James B. Byrne wrote:
On: Wed Oct 10 15:58:43 EDT 2012 Bowie Bailey Bowie_Bailey at BUC.com wrote:
It doesn't matter where sh is pointing. What matters is the shell configuration.
I'm using bash here:
<snip>
So try 'echo $SHELL' instead of 'which sh' to see which shell you are using.
That seems to be the issue here.
[root@vhost04 ~]# echo $SHELL /bin/bash
sh-4.1$ echo $shell
Examining the passwd file as suggested shows that root has :/bin/bash and ordinary users have /bin/sh. And yet, the difference in behaviour seems strange:
<snip>
As far as I can see the two invocations call the same program. And yet, replacing /bin/sh with /bin/bash in the ordinary user's passwd entry does indeed change the prompt to one identical to that used by root. Does anyone here know why this happens?

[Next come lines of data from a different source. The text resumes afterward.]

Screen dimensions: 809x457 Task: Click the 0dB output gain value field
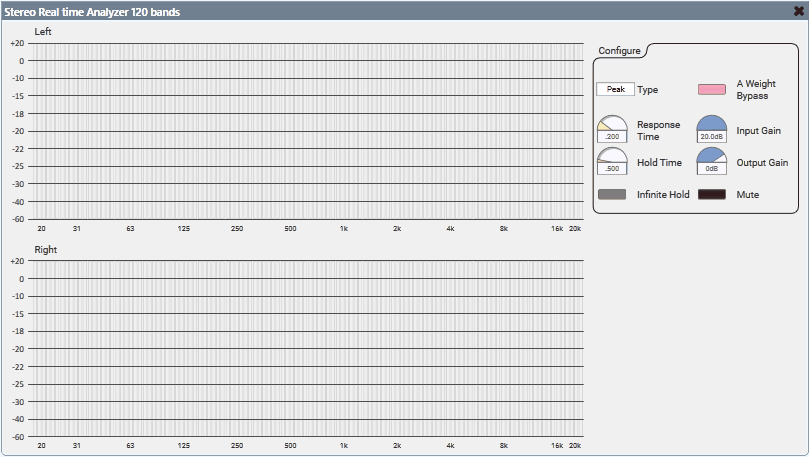click(711, 169)

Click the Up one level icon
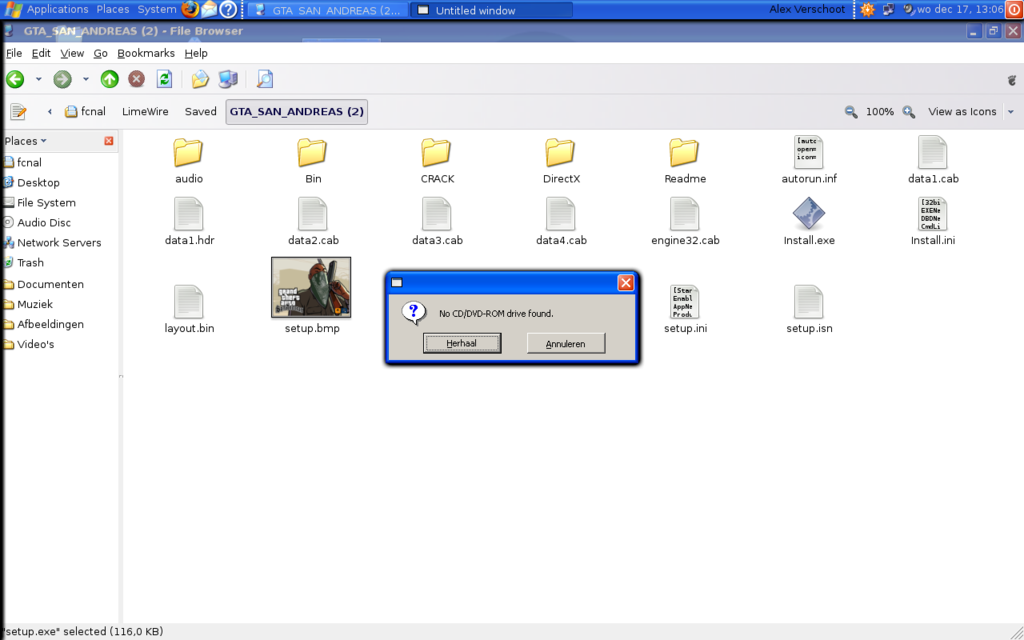[109, 78]
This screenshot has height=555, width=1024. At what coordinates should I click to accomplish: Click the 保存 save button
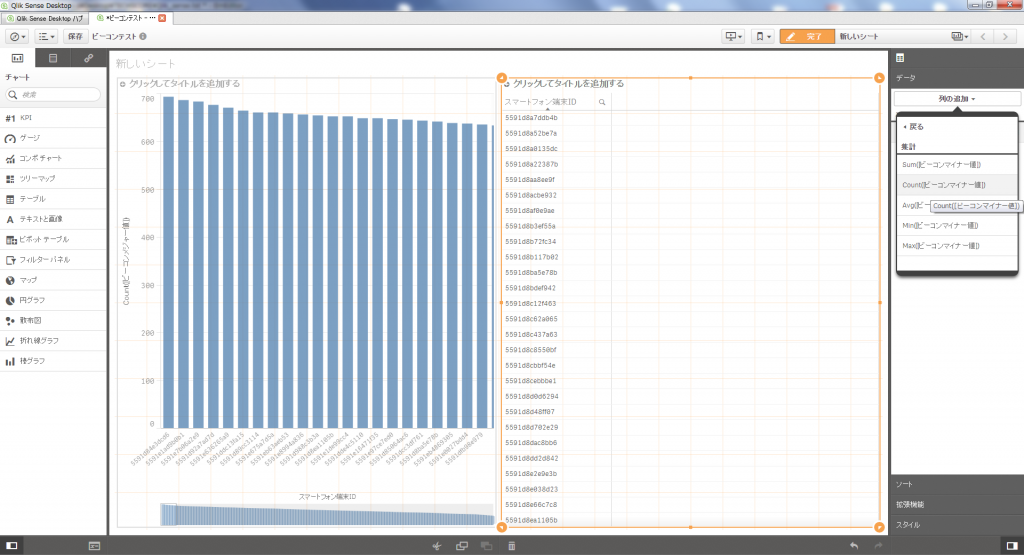[75, 36]
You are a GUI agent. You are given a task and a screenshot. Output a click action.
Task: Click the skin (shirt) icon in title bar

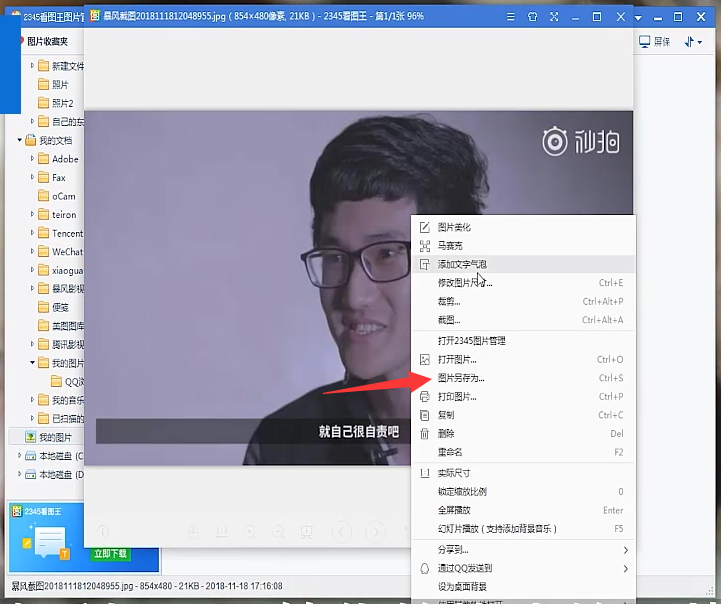tap(533, 17)
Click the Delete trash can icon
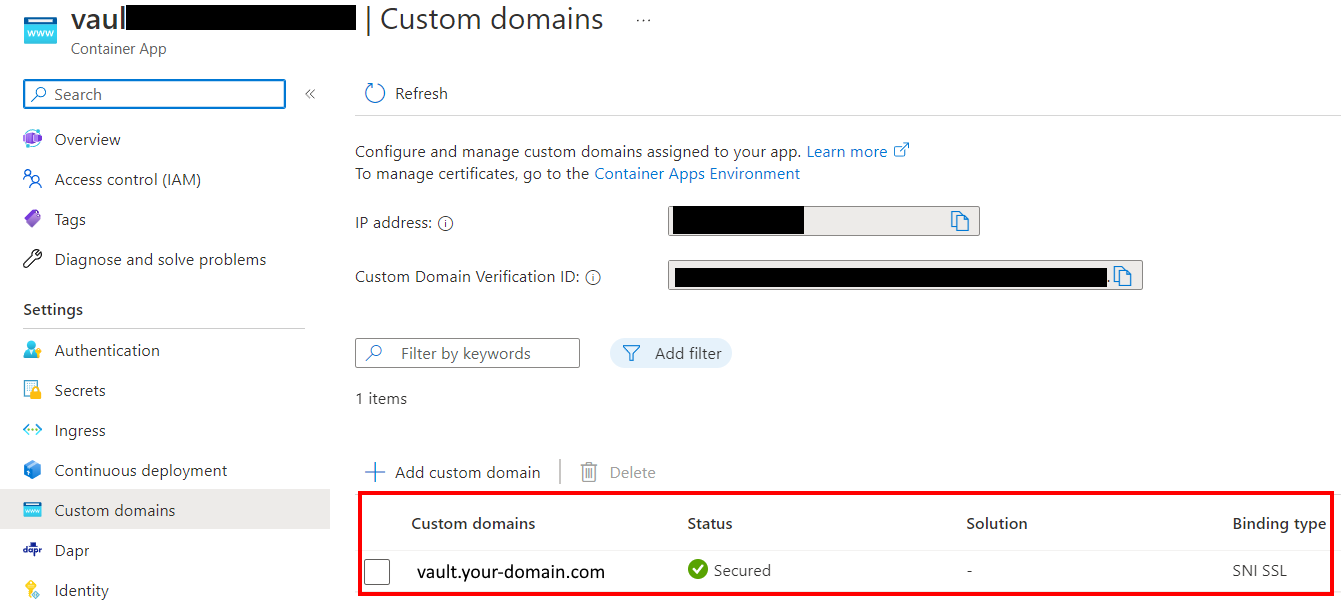The width and height of the screenshot is (1341, 608). point(589,472)
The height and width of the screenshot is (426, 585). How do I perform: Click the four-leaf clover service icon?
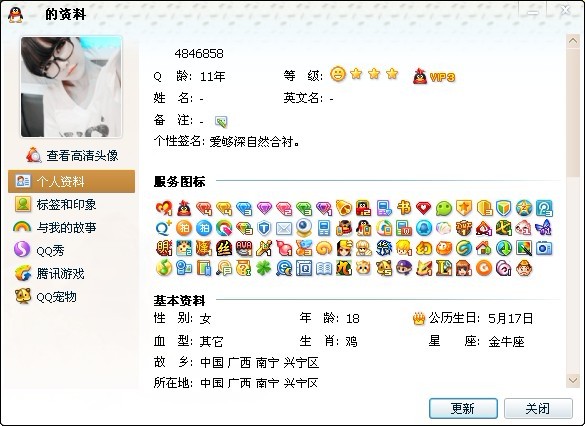[x=264, y=268]
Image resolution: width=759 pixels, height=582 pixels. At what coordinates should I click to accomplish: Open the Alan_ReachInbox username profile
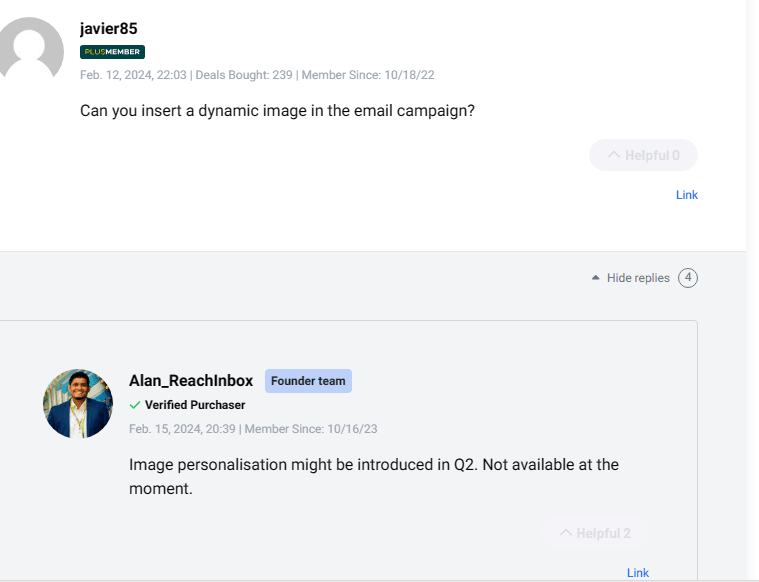coord(191,381)
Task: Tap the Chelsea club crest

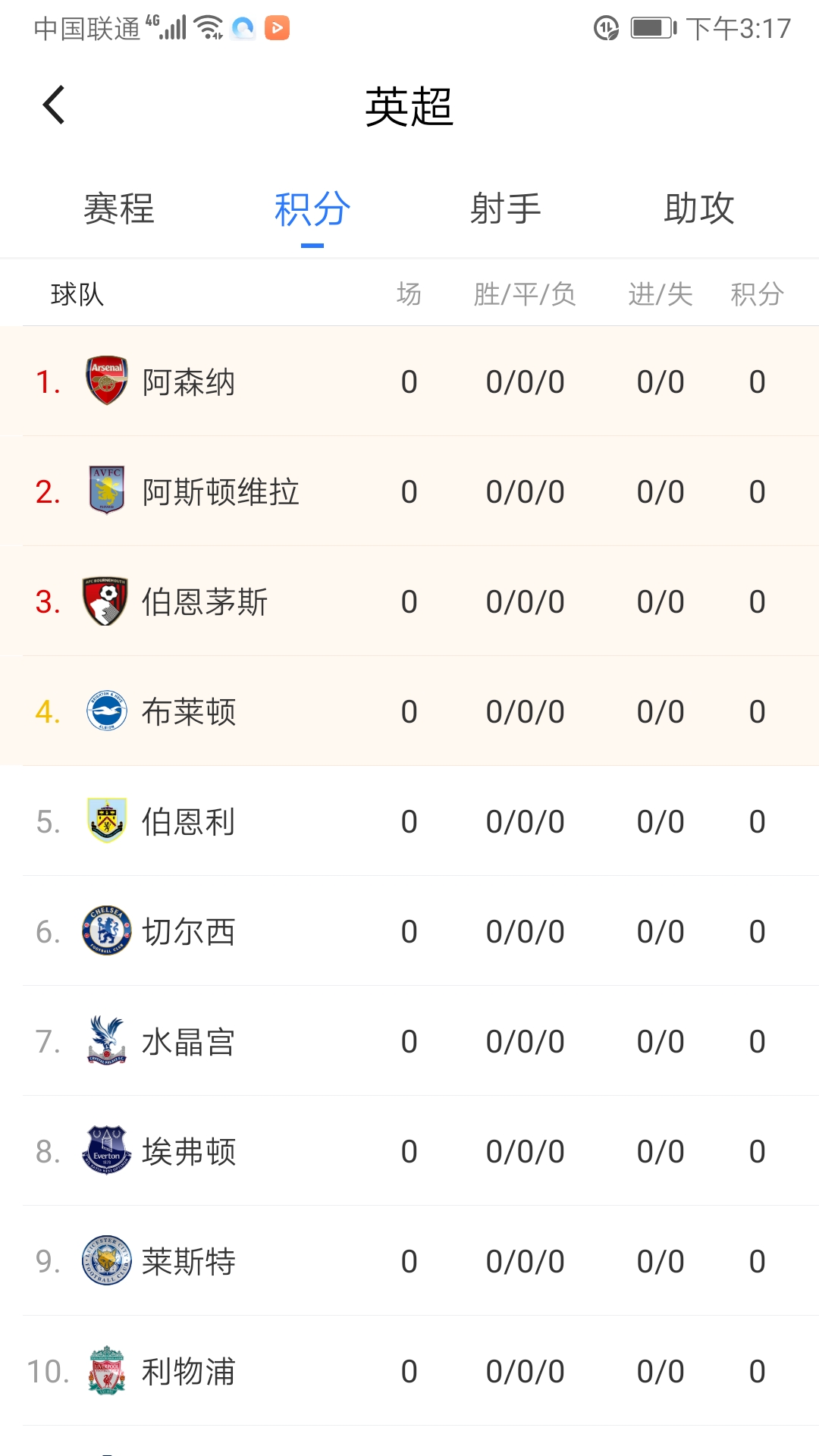Action: pos(107,930)
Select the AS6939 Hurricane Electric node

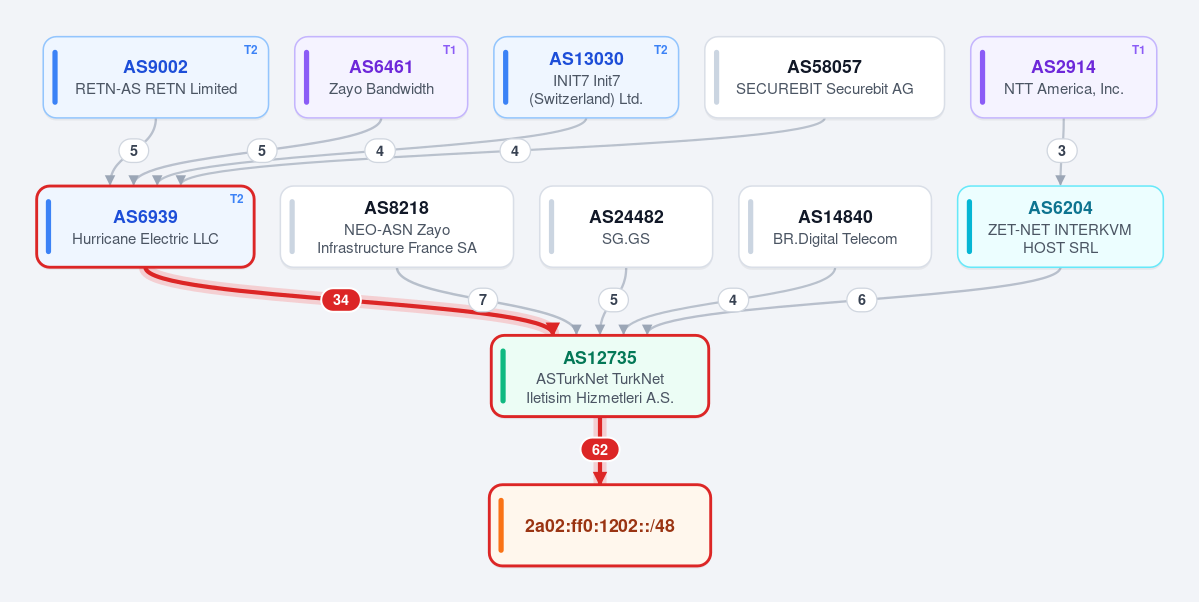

This is *very* odd, that users are created using sh, which is supposed to resemble the original Bourne shell. It has far fewer capabilities than any of the later shells, and I have no idea why you'd want users screwing with that. It's very much *not* used much any more....
I'd change all users in /etc/password to bash, unless they've explicitly requested something else - (t)csh, or zed, whatever.